Fat, Sick & Nearly Dead

I’m really into food.  And as a result of being in Blacksburg for the first time without a student meal plan, I’ve had to take an alternative route in order to supply my body with loving nourishment.  So I decided to take up cooking this summer – trying a ton of new recipes, and replicating things that I would get at restaurants or see on the Food Network. And so, that’s why there is a category called ‘food’ on my blog – once I get into a real habit of updating the blog, the food photos that I usually just post to Facebook will have a home on the blog, and maybe – if I get real frisky – with the recipes that Kristin and I keep in our cookbook, as well.

But, to get to the point of this blog post, today I decided to watch a movie with a friend. It was a documentary on Netflix and it was about a man that was “Fat Sick and Nearly Dead“. The documentary was actually pretty interesting in the way that it completely focused itself around a man who decided to go on a fast for SIXTY days. He decided to do a fast that consisted completely of juice made with a juicer, which extracted the juice from vegetables and fruit only. He actually ended up losing a ton of weight because of it.

A Breville juicer, the kind that Cross used in his documentary to make his juices for fasting.

I’ve decided that maybe I’ll try my own fast in the future. I don’t know if I could afford living off just fruit and vegetables for as long, especially with how active I am and how much I like to work out, but I know that I would have to get plenty of sleep and have a moderate amount of physical activity simultaneously.  I’m thinking I’d do a 3 day fast, one day off, 6 day fast, one day off, and then a 10 day fast, to kind of build myself up, and see how many pounds I can shed.

No, I don’t think I’m fat, but truth be told it is extremely easy to gain weight as a paraplegic, but extremely difficult to lose it – YES, losing weight as a paraplegic is actually quite difficult, even though people have a misconception of a lot of paraplegics being in this awesome, supreme, physical state from being ‘so physically active’. I would also like to be in a bit better physical shape than I currently am – I’m about 10-15 pounds heavier than I’d like to be, ideally.

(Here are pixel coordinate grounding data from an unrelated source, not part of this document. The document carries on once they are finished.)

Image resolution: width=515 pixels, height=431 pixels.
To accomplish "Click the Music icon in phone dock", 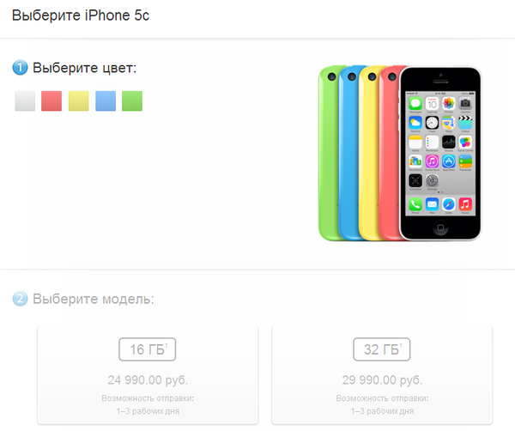I will [x=465, y=204].
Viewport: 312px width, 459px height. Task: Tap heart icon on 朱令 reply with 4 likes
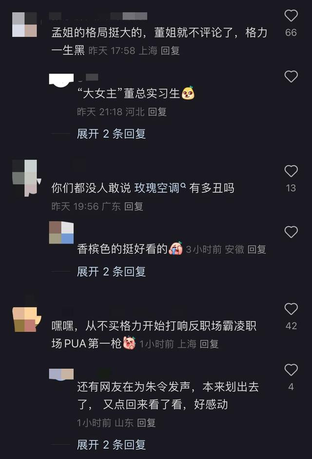click(x=291, y=370)
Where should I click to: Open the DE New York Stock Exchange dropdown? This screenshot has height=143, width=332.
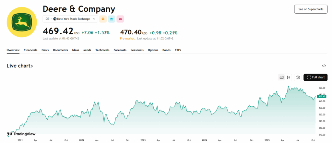pyautogui.click(x=70, y=19)
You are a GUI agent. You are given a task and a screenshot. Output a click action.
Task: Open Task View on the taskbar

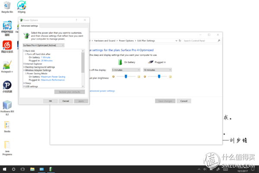(22, 169)
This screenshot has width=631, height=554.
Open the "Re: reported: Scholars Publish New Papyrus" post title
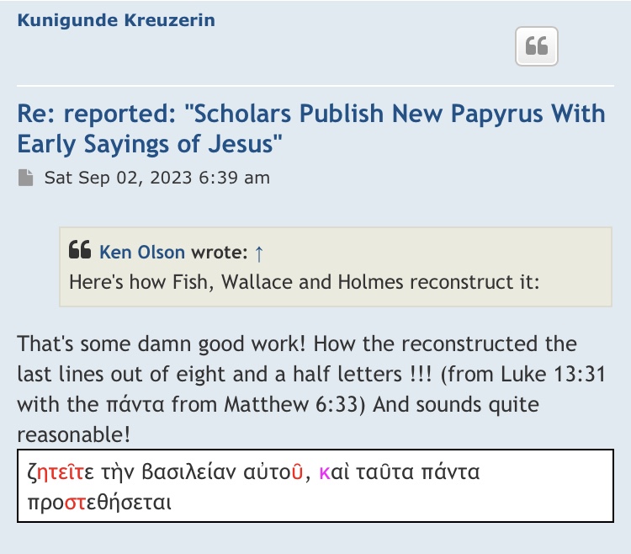click(x=311, y=128)
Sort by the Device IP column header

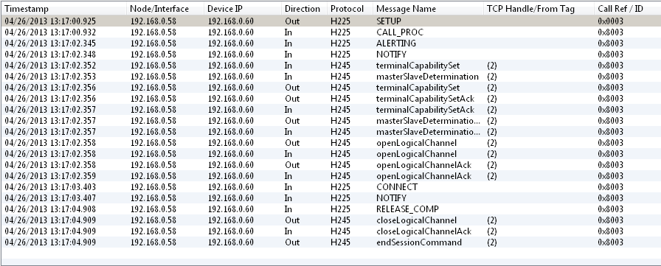[x=243, y=9]
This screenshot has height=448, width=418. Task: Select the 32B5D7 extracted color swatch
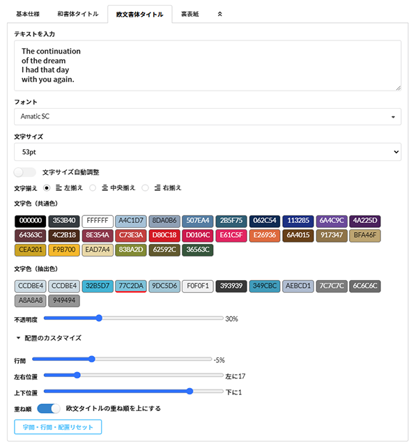(98, 286)
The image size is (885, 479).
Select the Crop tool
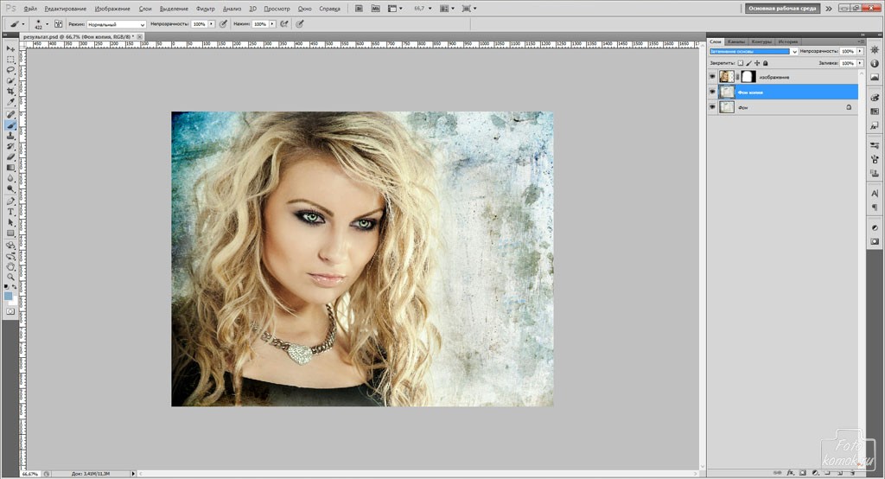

The primary form of cardio that I actually have an opportunity to partake in is on an arm bike or what most people call an arm ergometer. It’s really not that practical, though, because the only way that I can do that is if I decide to go to the gym, and obviously if the gym that I’m near has one.  I look for one in every single hotel gym I go to – there’s never been one.  I use the ones here on campus, and at the YMCA back home.

Until last week I didn’t even under know that War Memorial Gym had an arm bike. I know that McComas Gym has one but it’s usually broken, but I discovered that it’s probably of a broken battery. Last week I e-mailed the director of recreational sports here at Tech and expressed my discontent – noting that one of the very first things I did was a freshman was find out what accessible gym options were available to me.  I was originally told that there was only an arm bike in McComas, but it took until post-graduation-undergrad to figure out that that is not true!

We are actually going to be meeting next week with the other individuals throughout recreational sports and with the Services for Students with Disabilities office to try and identify some ways that students with disabilities can work out and basically they told me that they’re willing to put some money towards this effort. My eyes were really opened a couple weeks ago when I had an individual on my campus tour in a wheelchair that asked me what kind of options would be available to him in the gym – and let me tell you this kid was in great physical shape – and I realized that there aren’t a whole lot. I really didn’t know what to tell him.

I’m excited to be an advocate for not only myself but for people who come after me. My mom always told me that, you know, maybe I won’t be able to reap the benefits of the changes that I can make in the world but there’ll always be people that are disabled after me that will be able to read those benefits hopefully they will be very grateful for that.